«Интеллектуальный теракт, длящийся полтысячелетия…»
«Непроходимую пропасть между иудаизмом и христианством Даниэль закрыл своим телом, и пока он жил, в пространстве его жизни все было едино, усилием его существования кровоточащая рана исцелилась. Ненадолго. На время его жизни», — красиво рефлексирует Людмила Улицкая. Но, спрашивается, какая нужда «закрывать» пропасть? Какая нужна в «единстве» иудаизма и христианства? И кто реально сегодня видит тут проблему «кровоточащей раны»? Очевидно, прежде всего, сама писательница, поддерживающая старый миф о «гонимом народе» и «врожденном» антисемитизме христиан: «Никуда нельзя уйти от факта, что двухтысячелетнее официальное христианство хотя и руководствовалось заветами христианской любви, но несло в себе неистребимую ненависть к евреям».
Для автора, вслед за Штайном, важна историчность веры, первенство иудаизма, период первохристианства. Но тогда и Бог — фигура истории, и Его существование тоже оказывается « историческим » (что вообще-то есть плевок в Бога!). Мало того, у Улицкой Бог в Сыне Своем кровно связан с иудеями: для брата Даниэля принципиальны размышления о генеалогическом древе Христа. Вопрос Его национальности заслоняет природу Христа как Сына Божия («Ииусус был настоящим иудеем…», «мне же надлежит искать на этой земле, в среде народа, которому я принадлежу Христа-иудея», так как Он был «в исторической реальности именно иудеем (выделено мной — К.К.») — утверждает Штайн, а автор предисловия к книге, вспоминая некоего Рабиновича, организовавшего в конце XIX века иудео-христианскую общину в Кишиневе, говорит о том, что и он, и Даниэль Штайн-Руфайзен «искали во Христе подлинного Мессию, обетованного Израилю»).
Несмотря на кажущуюся современному читателю «оригинальность» отца Даниэля и «колоссальность» авторских усилий Улицкой, мы должны напомнить, что и герой, и автор примыкают к давно существующей интеллектуальной тенденции, возникшей еще в XIX столетии под названием «исторической школы» (в том числе и в догматике) — школы и ее метода, давно осмысленных как поражение , ведь «исторический метод» неспособен «выявить центральную истину христианства, существенно метафизическую, трансцендентную всякой «истории»» (В.Ф.Эрн. «Борьба за логос»). А поскольку этот синдром исторического позитивизма в отечественной культуре был блестяще осмыслен Н.П.Ильиным (в статье «Держащийся за полу. Маргиналии к «догматике» Карла Барта), мы приведем аргументы из его работы.

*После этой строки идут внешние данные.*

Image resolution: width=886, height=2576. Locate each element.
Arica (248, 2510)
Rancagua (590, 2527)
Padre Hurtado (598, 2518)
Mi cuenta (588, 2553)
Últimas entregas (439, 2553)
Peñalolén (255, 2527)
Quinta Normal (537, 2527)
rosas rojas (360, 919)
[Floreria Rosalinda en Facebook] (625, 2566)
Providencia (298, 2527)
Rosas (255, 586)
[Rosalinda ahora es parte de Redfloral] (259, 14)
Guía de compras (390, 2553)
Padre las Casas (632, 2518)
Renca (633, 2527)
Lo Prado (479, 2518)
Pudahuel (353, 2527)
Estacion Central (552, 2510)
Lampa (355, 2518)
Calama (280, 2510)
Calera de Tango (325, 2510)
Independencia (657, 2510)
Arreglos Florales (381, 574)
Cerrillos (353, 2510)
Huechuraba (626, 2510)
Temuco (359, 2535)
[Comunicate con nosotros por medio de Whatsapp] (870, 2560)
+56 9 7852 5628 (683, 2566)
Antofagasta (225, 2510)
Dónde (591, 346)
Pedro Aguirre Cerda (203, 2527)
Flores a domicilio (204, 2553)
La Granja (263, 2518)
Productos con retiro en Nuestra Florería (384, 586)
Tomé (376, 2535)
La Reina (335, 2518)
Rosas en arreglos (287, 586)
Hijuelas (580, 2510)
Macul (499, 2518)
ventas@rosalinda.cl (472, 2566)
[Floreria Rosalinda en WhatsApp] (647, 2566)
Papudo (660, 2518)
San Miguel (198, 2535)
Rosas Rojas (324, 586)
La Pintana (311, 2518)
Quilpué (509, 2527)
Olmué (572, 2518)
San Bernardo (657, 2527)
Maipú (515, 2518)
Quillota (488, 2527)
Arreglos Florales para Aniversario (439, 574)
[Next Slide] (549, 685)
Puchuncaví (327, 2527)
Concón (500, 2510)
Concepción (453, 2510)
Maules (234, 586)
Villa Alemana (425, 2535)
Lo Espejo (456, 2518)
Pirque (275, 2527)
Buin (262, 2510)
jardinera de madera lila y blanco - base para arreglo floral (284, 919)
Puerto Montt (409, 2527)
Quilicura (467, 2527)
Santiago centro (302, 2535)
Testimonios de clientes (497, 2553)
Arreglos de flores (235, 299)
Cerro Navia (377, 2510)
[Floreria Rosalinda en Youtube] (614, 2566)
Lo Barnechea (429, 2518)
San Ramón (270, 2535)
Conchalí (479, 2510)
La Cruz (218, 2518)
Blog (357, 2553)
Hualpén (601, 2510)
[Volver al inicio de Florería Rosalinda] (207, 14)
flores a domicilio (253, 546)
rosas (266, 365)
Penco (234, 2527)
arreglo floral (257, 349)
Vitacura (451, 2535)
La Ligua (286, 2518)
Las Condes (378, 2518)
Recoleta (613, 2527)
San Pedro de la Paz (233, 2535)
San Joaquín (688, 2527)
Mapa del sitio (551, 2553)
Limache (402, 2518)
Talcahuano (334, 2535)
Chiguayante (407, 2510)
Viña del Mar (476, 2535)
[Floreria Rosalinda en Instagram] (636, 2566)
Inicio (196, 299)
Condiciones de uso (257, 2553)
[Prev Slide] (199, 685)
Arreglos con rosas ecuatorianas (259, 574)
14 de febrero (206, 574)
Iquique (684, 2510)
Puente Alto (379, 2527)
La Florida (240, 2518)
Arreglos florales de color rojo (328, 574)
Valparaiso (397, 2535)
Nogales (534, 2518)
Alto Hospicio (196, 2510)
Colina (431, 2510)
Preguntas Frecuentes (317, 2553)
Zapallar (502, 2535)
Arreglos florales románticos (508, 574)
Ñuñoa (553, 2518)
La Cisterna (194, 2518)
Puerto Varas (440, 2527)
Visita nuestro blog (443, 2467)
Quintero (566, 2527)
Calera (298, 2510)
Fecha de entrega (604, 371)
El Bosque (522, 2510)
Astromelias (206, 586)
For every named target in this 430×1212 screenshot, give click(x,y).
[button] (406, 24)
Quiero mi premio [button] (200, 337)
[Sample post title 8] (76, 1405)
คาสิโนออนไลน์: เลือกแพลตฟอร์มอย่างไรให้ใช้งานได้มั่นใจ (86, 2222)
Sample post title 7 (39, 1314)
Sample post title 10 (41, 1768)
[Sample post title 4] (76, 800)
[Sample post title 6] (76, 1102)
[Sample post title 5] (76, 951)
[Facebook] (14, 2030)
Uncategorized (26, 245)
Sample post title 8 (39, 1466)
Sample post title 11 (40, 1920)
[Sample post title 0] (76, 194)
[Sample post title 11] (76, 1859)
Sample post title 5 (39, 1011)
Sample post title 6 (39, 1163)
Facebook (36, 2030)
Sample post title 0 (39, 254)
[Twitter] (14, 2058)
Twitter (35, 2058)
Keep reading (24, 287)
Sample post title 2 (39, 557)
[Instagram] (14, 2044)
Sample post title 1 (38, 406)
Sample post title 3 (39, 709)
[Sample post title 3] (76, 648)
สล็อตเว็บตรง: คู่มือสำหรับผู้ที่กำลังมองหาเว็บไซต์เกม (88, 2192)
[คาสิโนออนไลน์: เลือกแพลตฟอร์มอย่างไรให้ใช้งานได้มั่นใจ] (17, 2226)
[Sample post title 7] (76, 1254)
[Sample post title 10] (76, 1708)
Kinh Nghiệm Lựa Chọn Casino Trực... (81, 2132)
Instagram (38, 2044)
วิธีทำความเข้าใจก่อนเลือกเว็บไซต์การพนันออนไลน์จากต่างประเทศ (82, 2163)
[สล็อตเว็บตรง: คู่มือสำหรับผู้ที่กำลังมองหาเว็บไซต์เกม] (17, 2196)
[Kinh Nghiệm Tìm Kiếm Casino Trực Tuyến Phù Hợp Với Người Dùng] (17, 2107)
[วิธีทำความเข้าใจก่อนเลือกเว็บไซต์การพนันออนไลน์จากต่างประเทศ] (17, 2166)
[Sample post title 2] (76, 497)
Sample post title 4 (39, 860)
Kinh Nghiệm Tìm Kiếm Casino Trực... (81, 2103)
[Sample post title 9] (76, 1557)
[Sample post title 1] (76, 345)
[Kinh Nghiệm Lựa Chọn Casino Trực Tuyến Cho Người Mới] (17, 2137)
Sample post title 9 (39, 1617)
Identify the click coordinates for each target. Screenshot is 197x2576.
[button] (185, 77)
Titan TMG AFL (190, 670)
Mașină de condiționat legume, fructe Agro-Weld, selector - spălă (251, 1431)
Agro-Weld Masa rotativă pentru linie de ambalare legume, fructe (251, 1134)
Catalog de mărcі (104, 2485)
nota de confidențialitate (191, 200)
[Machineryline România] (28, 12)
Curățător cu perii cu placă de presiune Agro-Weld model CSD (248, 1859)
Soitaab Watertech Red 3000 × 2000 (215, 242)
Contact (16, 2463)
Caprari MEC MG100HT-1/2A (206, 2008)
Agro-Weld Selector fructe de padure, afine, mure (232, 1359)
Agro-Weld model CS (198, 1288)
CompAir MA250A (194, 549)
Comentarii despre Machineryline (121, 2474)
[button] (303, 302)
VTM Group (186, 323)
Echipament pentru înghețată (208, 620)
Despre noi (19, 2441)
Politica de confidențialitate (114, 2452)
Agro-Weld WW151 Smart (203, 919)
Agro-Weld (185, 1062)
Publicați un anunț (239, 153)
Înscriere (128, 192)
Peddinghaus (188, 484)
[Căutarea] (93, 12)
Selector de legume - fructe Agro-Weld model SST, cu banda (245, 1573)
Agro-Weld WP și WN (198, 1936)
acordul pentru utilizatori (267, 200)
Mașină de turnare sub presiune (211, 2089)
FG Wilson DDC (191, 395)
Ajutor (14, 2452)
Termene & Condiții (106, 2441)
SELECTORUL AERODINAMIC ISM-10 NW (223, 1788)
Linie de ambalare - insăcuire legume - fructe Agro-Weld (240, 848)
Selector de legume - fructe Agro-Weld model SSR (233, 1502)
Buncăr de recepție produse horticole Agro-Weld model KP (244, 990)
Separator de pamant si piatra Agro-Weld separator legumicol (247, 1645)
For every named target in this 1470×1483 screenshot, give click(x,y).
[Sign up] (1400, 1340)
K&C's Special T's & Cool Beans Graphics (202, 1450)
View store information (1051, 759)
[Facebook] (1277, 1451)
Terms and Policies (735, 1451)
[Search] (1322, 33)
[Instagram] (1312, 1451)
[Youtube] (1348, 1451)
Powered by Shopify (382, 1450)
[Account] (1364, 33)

Карл Барт (протестантский теолог XX века, считающийся в определенных либеральных кругах «выдающимся»), как и скромный герой Улицкой считал, что «христианин обязан «переводить» язык Церкви на «язык времени», обязан «говорить по-мирски». Без такого перевода, пугает Барт, Церковь становится «Церковью молчания»; хуже того, она «как в Германии 33-го года» может стать «Церковью молчащих собак»» (Ильин Н.П.). Для автора романа о Штайне Германию 33-го года «спасает», очевидно, немка Хильда своим служением государству Израиль, но вот роль «Церкви молчания» (о правде) отводится Русской Православной Церкви. «Разве Сын Человеческий в поношенных сандалиях и бедной одежде принял бы в свой круг эту византийскую свору царедворцев, — вопрошает Улицкая, — алчных, циничных, которые сегодня составляют церковный истеблишмент?» И хотя в романе нет ни России, ни православных христиан, зависимый от толерантности автор высказывается весьма решительно в одном из «писем подруге», входящих в повествование о Штайне: «В России церковь отвыкла за советские годы быть победительной. Быть гонимой и униженной ей больше к лицу. Но вот что произошло — с переменой власти наша церковь пала на спину и замурлыкала государству: любите нас, а мы будем любить вас. И воровать, и делиться… И церковный народ принял это с ликованием». Что и говорить, — прав был Г.Чистяков — сильный художественный образ! Вместо «молчащих собак» мы видим «мурлыкающих котов»! Но вот я, честно сказать, не видела такого ликования церковного народа. «Что касается требования, чтобы Церковь говорила «языком времени»? — продолжает Ильин, — то ведь тогда нужно и разъяснить, что это за язык? Какое из множества наречий, на которых говорят люди, соединенные национальностью, общим трудом, политической системой, научными и философскими школами, — больше всего соответствует «языку времени? Не должна ли именно поэтому Церковь говорить на своем языке, а не усваивать тот или иной жаргон эпохи? Язык веры, даже в большей степени, чем язык философии, выделяет вечное в языке каждого народа. Такой язык не нуждается в переводе на язык партийно-политических пристрастий, чтобы быть понятным народу».